» DATA FOR PROCESSING:
--------

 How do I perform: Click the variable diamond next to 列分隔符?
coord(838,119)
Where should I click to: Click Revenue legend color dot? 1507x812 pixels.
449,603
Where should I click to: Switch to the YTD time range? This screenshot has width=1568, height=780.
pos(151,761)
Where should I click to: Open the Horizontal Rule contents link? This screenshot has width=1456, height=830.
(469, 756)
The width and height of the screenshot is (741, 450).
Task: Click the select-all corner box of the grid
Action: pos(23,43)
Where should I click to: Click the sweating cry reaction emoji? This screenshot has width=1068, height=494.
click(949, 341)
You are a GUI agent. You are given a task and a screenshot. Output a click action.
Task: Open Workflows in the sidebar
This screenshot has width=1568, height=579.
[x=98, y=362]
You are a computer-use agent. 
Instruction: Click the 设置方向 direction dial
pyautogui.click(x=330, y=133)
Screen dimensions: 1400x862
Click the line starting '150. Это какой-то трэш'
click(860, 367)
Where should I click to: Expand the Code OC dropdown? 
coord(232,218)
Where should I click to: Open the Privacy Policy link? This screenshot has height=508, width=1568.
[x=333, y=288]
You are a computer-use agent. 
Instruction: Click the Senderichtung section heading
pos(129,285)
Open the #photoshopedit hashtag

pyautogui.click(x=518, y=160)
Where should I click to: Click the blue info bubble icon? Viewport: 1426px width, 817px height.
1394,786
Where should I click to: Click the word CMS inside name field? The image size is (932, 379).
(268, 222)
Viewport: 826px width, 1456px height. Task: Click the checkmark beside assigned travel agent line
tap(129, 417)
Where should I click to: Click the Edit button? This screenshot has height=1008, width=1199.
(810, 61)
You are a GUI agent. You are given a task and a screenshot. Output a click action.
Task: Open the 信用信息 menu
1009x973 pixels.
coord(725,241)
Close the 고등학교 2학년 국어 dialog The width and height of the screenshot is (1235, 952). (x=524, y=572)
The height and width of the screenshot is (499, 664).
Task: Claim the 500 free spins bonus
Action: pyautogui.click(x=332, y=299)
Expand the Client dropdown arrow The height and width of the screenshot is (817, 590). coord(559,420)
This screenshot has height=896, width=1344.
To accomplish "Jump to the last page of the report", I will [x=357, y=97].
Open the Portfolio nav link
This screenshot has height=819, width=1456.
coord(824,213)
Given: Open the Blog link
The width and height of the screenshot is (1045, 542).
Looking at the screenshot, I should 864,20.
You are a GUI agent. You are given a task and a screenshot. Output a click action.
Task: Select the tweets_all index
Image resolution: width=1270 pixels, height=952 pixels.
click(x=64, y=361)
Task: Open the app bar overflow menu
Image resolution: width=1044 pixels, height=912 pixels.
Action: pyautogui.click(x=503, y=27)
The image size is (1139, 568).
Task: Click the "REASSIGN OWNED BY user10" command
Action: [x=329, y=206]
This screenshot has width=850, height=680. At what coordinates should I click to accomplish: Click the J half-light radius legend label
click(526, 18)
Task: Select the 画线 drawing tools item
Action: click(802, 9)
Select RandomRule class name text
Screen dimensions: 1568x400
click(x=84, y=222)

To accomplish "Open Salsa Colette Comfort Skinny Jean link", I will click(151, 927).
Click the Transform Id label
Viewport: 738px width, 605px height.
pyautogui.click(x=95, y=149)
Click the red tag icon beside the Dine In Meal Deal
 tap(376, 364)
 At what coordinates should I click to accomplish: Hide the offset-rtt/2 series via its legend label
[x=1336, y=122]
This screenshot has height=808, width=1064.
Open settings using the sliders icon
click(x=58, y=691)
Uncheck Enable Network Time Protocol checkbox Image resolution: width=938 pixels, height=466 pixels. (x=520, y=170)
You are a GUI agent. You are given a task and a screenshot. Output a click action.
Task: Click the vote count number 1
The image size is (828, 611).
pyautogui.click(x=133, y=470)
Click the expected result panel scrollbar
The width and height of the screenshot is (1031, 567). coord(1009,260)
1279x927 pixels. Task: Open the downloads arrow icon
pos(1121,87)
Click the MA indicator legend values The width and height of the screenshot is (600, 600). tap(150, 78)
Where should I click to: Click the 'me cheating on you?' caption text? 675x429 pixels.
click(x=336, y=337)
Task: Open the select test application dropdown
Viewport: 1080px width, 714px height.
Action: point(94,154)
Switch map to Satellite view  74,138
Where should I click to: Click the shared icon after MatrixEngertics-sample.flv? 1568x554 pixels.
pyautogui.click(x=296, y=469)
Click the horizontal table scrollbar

--------

Please copy all of the entries above word for word, keeping every line in its original order.

» RESULT OF THE TASK:
 How do I perform: Click the variable diamond next to 列分隔符?
coord(838,119)
Where should I click to: Click Revenue legend color dot? 1507x812 pixels.
449,603
Where should I click to: Switch to the YTD time range? This screenshot has width=1568, height=780.
pos(151,761)
Where should I click to: Open the Horizontal Rule contents link? This screenshot has width=1456, height=830.
(469, 756)
The width and height of the screenshot is (741, 450).
Task: Click the select-all corner box of the grid
Action: pos(23,43)
Where should I click to: Click the sweating cry reaction emoji? This screenshot has width=1068, height=494.
click(949, 341)
You are a GUI agent. You are given a task and a screenshot. Output a click action.
Task: Open Workflows in the sidebar
This screenshot has width=1568, height=579.
[x=98, y=362]
You are a computer-use agent. 
Instruction: Click the 设置方向 direction dial
pyautogui.click(x=330, y=133)
Screen dimensions: 1400x862
Click the line starting '150. Это какой-то трэш'
click(860, 367)
Where should I click to: Expand the Code OC dropdown? 
coord(232,218)
Where should I click to: Open the Privacy Policy link? This screenshot has height=508, width=1568.
[x=333, y=288]
You are a computer-use agent. 
Instruction: Click the Senderichtung section heading
pos(129,285)
Open the #photoshopedit hashtag

pyautogui.click(x=518, y=160)
Where should I click to: Click the blue info bubble icon? Viewport: 1426px width, 817px height.
1394,786
Where should I click to: Click the word CMS inside name field? The image size is (932, 379).
(268, 222)
Viewport: 826px width, 1456px height. Task: Click the checkmark beside assigned travel agent line
tap(129, 417)
Where should I click to: Click the Edit button? This screenshot has height=1008, width=1199.
(810, 61)
You are a GUI agent. You are given a task and a screenshot. Output a click action.
Task: Open the 信用信息 menu
1009x973 pixels.
coord(725,241)
Close the 고등학교 2학년 국어 dialog The width and height of the screenshot is (1235, 952). (x=524, y=572)
The height and width of the screenshot is (499, 664).
Task: Claim the 500 free spins bonus
Action: pyautogui.click(x=332, y=299)
Expand the Client dropdown arrow The height and width of the screenshot is (817, 590). coord(559,420)
This screenshot has height=896, width=1344.
To accomplish "Jump to the last page of the report", I will [x=357, y=97].
Open the Portfolio nav link
This screenshot has height=819, width=1456.
coord(824,213)
Given: Open the Blog link
The width and height of the screenshot is (1045, 542).
Looking at the screenshot, I should 864,20.
You are a GUI agent. You are given a task and a screenshot. Output a click action.
Task: Select the tweets_all index
Image resolution: width=1270 pixels, height=952 pixels.
click(x=64, y=361)
Task: Open the app bar overflow menu
Image resolution: width=1044 pixels, height=912 pixels.
Action: pyautogui.click(x=503, y=27)
The image size is (1139, 568).
Task: Click the "REASSIGN OWNED BY user10" command
Action: [x=329, y=206]
This screenshot has width=850, height=680. At what coordinates should I click to accomplish: Click the J half-light radius legend label
click(526, 18)
Task: Select the 画线 drawing tools item
Action: click(802, 9)
Select RandomRule class name text
Screen dimensions: 1568x400
click(x=84, y=222)

To accomplish "Open Salsa Colette Comfort Skinny Jean link", I will click(151, 927).
Click the Transform Id label
Viewport: 738px width, 605px height.
pyautogui.click(x=95, y=149)
Click the red tag icon beside the Dine In Meal Deal
 tap(376, 364)
 At what coordinates should I click to accomplish: Hide the offset-rtt/2 series via its legend label
[x=1336, y=122]
This screenshot has height=808, width=1064.
Open settings using the sliders icon
click(x=58, y=691)
Uncheck Enable Network Time Protocol checkbox Image resolution: width=938 pixels, height=466 pixels. (x=520, y=170)
You are a GUI agent. You are given a task and a screenshot. Output a click action.
Task: Click the vote count number 1
The image size is (828, 611).
pyautogui.click(x=133, y=470)
Click the expected result panel scrollbar
The width and height of the screenshot is (1031, 567). coord(1009,260)
1279x927 pixels. Task: Open the downloads arrow icon
pos(1121,87)
Click the MA indicator legend values The width and height of the screenshot is (600, 600). tap(150, 78)
Where should I click to: Click the 'me cheating on you?' caption text? 675x429 pixels.
click(x=336, y=337)
Task: Open the select test application dropdown
Viewport: 1080px width, 714px height.
Action: point(94,154)
Switch map to Satellite view  74,138
Where should I click to: Click the shared icon after MatrixEngertics-sample.flv? 1568x554 pixels.
pyautogui.click(x=296, y=469)
Click the horizontal table scrollbar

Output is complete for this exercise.